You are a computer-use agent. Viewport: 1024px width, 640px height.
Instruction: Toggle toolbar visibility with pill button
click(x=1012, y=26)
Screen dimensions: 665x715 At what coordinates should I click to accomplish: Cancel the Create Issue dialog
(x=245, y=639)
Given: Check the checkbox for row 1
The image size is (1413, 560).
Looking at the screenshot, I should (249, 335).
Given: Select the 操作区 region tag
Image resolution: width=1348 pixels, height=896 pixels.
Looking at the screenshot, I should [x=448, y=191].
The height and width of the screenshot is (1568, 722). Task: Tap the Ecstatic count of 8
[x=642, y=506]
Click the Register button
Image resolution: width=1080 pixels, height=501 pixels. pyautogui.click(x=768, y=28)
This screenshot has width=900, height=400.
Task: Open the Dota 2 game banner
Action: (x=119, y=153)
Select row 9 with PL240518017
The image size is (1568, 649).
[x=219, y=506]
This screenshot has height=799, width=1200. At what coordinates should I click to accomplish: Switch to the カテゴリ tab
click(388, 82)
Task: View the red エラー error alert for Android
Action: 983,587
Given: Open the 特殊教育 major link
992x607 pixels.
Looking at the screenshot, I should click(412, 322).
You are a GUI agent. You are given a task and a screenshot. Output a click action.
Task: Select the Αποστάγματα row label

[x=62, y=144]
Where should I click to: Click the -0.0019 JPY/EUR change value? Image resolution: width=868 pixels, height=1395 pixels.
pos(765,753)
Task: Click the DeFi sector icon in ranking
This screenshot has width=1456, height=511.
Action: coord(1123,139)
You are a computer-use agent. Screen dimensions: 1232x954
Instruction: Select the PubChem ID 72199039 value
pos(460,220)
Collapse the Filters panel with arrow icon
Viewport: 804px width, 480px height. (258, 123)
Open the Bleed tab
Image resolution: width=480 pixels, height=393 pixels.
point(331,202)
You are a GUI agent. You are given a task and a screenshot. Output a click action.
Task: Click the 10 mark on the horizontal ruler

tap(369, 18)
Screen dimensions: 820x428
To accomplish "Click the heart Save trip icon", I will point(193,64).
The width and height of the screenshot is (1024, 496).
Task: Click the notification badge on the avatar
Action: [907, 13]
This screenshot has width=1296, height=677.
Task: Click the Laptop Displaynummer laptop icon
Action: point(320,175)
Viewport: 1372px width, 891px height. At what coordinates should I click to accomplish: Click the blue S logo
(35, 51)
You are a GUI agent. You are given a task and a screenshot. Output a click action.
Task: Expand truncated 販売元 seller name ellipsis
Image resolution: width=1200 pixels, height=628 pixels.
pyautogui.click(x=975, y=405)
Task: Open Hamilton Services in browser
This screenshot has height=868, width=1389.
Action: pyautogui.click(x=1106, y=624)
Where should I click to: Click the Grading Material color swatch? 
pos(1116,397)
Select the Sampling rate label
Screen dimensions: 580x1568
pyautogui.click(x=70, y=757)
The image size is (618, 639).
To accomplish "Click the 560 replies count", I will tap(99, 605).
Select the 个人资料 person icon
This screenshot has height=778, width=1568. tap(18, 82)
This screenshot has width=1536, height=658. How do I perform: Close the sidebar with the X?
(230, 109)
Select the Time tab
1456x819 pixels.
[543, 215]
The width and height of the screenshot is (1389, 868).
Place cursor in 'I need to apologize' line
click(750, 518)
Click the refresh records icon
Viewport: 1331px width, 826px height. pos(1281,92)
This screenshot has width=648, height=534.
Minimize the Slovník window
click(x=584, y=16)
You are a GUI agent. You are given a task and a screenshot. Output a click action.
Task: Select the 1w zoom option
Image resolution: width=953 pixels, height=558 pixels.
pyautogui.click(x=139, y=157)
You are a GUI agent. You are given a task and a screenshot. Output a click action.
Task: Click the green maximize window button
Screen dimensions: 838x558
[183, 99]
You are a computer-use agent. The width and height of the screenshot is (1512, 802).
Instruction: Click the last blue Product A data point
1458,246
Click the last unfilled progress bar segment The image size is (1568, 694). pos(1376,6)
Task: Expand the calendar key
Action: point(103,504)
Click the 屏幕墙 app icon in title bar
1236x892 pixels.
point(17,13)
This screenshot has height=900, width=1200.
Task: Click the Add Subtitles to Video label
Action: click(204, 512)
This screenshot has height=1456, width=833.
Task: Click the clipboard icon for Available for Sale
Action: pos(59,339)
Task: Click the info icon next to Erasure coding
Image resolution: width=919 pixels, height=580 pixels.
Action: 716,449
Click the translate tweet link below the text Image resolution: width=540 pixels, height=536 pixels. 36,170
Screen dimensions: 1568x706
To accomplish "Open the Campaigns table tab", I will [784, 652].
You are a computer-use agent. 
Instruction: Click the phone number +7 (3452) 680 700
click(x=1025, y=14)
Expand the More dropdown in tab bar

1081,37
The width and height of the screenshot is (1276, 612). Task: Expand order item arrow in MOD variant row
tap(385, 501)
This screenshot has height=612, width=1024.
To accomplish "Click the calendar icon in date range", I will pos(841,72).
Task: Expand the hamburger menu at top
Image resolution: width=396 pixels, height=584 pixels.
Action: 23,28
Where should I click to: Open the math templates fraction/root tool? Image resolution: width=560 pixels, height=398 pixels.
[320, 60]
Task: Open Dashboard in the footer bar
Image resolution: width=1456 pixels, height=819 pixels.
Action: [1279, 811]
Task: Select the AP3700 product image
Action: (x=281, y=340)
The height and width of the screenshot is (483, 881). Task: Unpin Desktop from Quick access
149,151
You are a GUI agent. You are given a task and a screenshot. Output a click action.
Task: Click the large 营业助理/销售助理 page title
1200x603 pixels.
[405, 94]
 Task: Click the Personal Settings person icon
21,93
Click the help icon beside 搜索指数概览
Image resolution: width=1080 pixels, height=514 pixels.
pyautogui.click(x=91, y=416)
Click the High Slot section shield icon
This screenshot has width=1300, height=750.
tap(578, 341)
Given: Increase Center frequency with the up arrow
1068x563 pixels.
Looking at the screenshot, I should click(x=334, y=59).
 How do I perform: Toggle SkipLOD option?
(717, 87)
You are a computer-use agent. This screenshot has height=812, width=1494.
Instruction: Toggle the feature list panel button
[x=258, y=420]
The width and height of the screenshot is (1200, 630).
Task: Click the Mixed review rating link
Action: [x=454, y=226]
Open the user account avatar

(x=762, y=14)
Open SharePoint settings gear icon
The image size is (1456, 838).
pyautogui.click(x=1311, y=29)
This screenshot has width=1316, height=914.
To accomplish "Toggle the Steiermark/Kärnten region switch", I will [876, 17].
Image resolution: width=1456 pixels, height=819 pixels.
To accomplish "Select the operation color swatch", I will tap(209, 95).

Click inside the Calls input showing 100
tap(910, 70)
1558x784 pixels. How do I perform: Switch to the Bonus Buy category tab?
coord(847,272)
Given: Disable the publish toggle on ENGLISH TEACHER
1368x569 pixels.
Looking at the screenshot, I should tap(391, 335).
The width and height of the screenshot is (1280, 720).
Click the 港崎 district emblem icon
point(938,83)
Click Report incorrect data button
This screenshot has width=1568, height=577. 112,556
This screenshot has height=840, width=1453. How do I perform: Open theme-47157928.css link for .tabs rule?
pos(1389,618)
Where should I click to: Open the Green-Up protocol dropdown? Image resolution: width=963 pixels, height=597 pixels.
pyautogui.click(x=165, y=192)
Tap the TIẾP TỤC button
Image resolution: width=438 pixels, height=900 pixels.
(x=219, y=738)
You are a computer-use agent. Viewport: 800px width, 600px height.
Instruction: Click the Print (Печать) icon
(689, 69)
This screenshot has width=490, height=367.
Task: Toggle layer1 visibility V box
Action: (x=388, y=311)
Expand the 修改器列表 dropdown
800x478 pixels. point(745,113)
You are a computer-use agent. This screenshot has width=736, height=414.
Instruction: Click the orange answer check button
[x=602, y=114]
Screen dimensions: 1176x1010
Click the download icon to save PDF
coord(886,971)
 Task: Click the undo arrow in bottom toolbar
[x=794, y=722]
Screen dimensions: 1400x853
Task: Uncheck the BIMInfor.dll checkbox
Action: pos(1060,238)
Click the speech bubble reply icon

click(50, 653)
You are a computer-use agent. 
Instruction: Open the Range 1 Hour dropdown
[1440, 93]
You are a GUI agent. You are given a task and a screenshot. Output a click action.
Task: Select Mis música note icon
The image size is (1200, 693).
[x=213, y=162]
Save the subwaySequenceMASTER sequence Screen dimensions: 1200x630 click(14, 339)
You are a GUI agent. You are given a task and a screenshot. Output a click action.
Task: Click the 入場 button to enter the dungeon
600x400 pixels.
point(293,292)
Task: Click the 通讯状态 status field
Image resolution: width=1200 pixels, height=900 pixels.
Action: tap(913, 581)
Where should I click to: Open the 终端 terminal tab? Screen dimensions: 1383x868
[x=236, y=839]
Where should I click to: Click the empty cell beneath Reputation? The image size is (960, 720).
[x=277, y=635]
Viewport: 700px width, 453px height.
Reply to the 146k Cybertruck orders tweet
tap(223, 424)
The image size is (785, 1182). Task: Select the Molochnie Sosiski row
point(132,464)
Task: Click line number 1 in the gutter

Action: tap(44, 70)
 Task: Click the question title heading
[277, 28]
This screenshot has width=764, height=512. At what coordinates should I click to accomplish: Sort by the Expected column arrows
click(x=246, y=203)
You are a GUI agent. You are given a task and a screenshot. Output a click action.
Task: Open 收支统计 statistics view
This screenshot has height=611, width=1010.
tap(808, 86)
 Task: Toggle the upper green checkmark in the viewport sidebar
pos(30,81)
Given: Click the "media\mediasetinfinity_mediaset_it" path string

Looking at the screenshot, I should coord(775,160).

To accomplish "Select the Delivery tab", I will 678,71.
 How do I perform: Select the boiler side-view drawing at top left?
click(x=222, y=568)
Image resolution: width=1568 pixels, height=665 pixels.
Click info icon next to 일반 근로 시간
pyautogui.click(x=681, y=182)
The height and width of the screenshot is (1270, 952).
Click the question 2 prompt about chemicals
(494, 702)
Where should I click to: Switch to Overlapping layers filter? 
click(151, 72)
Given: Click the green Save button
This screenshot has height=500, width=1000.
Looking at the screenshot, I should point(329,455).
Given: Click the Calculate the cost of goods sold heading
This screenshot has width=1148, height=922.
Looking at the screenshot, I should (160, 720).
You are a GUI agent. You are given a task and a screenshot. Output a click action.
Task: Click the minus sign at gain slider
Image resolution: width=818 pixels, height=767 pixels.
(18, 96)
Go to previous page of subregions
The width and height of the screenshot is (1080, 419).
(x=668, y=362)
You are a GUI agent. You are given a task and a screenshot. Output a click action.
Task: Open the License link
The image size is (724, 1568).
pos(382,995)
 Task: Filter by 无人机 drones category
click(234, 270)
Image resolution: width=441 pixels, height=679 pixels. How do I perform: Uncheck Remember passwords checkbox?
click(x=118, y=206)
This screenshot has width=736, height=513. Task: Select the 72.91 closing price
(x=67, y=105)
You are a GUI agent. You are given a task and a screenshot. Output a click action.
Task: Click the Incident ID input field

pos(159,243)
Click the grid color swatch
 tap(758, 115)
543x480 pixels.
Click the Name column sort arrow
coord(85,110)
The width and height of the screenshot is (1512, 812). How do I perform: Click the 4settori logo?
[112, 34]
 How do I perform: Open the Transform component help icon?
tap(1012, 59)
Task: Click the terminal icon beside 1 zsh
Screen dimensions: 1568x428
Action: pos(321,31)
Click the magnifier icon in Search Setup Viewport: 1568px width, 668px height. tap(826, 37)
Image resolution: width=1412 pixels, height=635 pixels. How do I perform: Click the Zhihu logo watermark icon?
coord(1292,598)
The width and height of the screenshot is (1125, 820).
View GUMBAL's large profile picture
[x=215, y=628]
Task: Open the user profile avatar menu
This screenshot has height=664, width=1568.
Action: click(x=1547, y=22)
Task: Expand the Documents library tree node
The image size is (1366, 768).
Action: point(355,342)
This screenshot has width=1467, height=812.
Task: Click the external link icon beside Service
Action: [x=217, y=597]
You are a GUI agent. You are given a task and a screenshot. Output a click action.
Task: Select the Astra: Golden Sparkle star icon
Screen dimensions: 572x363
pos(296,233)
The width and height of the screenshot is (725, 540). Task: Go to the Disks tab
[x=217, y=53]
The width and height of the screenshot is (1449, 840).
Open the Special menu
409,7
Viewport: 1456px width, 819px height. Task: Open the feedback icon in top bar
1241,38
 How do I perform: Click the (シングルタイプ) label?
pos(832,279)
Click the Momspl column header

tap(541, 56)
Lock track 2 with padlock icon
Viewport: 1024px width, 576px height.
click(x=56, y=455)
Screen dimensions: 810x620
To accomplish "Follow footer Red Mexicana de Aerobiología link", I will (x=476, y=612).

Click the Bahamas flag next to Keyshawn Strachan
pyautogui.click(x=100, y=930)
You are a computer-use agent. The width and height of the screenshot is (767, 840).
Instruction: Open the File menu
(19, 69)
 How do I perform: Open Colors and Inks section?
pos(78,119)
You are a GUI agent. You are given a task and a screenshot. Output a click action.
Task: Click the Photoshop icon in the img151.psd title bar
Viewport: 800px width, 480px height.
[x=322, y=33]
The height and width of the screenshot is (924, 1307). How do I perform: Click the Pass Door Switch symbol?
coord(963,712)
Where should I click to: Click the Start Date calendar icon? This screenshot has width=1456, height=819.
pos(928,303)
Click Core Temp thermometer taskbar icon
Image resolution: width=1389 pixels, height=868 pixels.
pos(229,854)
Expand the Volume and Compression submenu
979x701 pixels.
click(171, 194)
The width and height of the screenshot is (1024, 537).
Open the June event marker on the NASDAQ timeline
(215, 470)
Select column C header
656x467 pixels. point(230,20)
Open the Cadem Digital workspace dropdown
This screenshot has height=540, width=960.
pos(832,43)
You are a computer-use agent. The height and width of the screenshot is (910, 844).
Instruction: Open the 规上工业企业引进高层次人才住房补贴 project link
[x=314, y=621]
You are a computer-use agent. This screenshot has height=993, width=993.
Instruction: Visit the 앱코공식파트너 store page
==============================
• _WHAT IS EXPECTED_: Please repeat the entries in the part that opens with the line containing "Given: Click the green Save button" and closes with the line containing "Looking at the screenshot, I should (160, 720).", changing "green" to "blue" and leaving all else as it stands.

• _RESPONSE FOR THIS EXERCISE_:
Given: Click the blue Save button
This screenshot has height=500, width=1000.
Looking at the screenshot, I should point(329,455).
Given: Click the Calculate the cost of goods sold heading
This screenshot has width=1148, height=922.
Looking at the screenshot, I should (160, 720).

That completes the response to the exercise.